▶ **What the exercise asks**
In the entries below, identify every line with the string "computer" and copy it.

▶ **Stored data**
■ ■ ■

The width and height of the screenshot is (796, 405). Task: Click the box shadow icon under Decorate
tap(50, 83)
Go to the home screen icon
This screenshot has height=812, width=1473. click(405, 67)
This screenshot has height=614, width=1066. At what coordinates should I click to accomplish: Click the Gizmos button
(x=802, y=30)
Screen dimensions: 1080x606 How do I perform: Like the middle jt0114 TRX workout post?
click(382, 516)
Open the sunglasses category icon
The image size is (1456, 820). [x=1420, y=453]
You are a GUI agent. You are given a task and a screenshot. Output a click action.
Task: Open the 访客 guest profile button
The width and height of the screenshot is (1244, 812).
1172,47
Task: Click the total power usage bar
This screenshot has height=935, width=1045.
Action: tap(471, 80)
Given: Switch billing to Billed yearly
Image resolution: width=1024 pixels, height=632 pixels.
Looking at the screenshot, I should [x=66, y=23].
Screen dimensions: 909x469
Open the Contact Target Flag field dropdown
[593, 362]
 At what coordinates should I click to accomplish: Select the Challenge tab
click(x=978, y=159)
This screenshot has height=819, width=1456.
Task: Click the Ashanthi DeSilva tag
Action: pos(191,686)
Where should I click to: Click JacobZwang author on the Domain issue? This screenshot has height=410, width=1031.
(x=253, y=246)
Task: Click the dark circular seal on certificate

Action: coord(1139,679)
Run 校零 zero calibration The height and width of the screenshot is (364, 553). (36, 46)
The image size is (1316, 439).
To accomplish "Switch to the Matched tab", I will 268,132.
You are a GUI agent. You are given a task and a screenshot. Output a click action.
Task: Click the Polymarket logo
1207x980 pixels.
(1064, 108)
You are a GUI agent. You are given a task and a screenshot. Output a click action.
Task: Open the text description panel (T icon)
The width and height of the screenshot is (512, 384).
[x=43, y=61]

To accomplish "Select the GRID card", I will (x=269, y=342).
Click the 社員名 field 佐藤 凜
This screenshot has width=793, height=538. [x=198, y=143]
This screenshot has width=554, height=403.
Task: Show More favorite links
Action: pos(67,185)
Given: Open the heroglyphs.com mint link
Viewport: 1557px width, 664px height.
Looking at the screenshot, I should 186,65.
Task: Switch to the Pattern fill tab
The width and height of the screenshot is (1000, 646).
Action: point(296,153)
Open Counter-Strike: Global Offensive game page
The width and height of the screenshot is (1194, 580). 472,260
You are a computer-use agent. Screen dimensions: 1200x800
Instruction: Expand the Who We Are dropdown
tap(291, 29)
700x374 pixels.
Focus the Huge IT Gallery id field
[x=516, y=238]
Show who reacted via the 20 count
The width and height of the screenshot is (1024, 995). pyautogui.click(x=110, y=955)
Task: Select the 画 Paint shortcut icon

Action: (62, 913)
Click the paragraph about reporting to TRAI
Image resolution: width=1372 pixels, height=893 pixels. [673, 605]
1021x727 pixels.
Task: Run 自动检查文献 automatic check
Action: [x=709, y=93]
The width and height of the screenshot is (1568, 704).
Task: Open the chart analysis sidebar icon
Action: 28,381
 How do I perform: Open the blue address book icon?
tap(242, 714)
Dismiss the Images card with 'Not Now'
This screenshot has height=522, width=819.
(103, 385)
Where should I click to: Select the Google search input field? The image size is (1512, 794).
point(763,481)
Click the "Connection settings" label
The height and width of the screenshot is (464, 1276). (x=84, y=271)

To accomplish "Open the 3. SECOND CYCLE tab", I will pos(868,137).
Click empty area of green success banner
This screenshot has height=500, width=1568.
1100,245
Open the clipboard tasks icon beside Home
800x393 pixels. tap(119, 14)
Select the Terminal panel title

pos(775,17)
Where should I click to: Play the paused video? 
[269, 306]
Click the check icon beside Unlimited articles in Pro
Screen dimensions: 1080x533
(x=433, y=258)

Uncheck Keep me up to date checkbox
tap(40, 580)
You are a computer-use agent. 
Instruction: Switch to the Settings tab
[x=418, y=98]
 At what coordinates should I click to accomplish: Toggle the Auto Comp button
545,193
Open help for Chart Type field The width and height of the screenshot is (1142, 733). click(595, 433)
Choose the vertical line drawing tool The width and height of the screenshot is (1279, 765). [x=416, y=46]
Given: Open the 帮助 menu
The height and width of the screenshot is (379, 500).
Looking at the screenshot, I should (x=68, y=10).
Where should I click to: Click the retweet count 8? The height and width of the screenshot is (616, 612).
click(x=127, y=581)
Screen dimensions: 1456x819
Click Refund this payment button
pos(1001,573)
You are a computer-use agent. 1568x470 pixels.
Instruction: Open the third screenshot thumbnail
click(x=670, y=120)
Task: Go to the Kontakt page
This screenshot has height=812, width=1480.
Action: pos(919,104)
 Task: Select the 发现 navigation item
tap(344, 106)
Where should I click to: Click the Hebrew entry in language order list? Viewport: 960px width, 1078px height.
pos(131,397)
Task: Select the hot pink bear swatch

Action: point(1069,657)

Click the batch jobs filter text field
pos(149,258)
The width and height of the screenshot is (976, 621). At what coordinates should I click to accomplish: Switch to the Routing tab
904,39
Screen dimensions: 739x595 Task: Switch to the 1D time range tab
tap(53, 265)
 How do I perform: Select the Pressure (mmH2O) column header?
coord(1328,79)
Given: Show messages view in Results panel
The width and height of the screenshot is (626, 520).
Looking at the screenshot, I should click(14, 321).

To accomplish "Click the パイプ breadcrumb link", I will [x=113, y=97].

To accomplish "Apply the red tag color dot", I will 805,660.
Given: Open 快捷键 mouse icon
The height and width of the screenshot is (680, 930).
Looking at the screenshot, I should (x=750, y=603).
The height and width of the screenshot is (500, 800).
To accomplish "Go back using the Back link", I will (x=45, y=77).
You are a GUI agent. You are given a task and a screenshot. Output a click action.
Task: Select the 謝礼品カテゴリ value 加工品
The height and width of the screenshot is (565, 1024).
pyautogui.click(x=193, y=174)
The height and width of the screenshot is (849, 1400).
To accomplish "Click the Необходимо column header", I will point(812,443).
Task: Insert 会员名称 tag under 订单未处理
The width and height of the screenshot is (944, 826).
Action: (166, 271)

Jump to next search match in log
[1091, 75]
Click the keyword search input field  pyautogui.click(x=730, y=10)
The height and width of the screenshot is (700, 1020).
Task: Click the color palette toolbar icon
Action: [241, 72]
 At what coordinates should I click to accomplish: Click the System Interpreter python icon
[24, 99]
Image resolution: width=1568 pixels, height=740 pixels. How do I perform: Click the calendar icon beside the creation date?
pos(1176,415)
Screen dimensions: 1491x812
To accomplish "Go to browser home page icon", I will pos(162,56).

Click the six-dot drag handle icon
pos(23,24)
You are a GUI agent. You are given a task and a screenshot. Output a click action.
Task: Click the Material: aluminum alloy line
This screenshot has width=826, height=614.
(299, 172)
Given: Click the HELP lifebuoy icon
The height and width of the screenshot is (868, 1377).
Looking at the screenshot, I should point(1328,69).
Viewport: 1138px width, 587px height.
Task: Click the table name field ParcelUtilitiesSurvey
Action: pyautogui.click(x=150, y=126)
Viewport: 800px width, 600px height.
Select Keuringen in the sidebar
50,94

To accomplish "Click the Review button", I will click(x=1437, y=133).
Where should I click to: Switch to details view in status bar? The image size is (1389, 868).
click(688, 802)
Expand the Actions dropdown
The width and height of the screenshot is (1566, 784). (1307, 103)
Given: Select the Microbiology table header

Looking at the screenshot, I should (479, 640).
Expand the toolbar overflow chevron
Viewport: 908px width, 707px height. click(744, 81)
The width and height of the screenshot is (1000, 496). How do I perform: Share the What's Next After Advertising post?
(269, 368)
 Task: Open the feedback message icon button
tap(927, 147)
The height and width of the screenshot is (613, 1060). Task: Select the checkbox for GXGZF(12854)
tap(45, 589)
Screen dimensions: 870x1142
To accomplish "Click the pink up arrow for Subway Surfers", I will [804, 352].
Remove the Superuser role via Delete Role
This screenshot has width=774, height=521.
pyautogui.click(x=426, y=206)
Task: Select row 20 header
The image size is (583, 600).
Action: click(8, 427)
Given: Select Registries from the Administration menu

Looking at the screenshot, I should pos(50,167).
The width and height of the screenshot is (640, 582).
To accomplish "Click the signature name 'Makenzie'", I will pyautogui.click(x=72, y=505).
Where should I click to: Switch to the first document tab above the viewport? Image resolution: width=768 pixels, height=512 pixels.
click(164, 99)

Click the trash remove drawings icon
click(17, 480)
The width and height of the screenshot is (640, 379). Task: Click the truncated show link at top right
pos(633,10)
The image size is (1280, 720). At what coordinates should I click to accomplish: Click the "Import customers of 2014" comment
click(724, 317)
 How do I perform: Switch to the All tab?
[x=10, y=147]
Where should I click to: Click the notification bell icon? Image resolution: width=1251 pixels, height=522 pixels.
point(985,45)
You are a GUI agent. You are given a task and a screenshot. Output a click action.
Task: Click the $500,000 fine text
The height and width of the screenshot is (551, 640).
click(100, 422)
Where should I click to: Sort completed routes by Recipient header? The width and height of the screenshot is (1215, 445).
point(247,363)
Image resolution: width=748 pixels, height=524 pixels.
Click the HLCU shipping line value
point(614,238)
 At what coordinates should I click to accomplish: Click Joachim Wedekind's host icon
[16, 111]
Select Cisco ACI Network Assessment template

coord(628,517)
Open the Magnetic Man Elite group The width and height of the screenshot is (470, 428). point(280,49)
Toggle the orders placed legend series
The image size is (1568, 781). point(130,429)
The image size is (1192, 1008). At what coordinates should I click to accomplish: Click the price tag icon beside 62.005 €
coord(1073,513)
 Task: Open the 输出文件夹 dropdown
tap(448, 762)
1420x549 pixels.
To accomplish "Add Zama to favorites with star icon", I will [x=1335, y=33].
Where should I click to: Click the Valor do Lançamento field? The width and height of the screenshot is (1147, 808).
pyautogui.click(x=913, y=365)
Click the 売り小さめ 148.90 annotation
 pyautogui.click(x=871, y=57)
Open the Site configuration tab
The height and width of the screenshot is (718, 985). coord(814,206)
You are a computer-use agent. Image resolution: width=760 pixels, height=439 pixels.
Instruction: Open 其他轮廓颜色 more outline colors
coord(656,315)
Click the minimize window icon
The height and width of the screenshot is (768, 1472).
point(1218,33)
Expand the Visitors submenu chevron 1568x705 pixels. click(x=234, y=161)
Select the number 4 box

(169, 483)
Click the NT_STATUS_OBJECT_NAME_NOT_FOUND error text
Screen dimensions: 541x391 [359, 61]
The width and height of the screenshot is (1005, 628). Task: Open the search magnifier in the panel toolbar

■ ■ ■

▶ **Reply**
You are a computer-use agent. Screen dimensions: 1200x800
You are a computer-use agent. 
You are a computer-use agent. 1568x470 pixels.
You are a computer-use agent. Image resolution: width=760 pixels, height=439 pixels.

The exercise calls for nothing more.